— The records —
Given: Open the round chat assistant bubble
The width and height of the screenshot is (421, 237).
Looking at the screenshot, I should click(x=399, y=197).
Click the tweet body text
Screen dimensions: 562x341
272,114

— Work to complete —
Output the listing above in its entirety, exactly as given.

— Answer to the problem —
Given: Open the round chat assistant bubble
The width and height of the screenshot is (421, 237).
Looking at the screenshot, I should click(x=399, y=197).
Click the tweet body text
Screen dimensions: 562x341
272,114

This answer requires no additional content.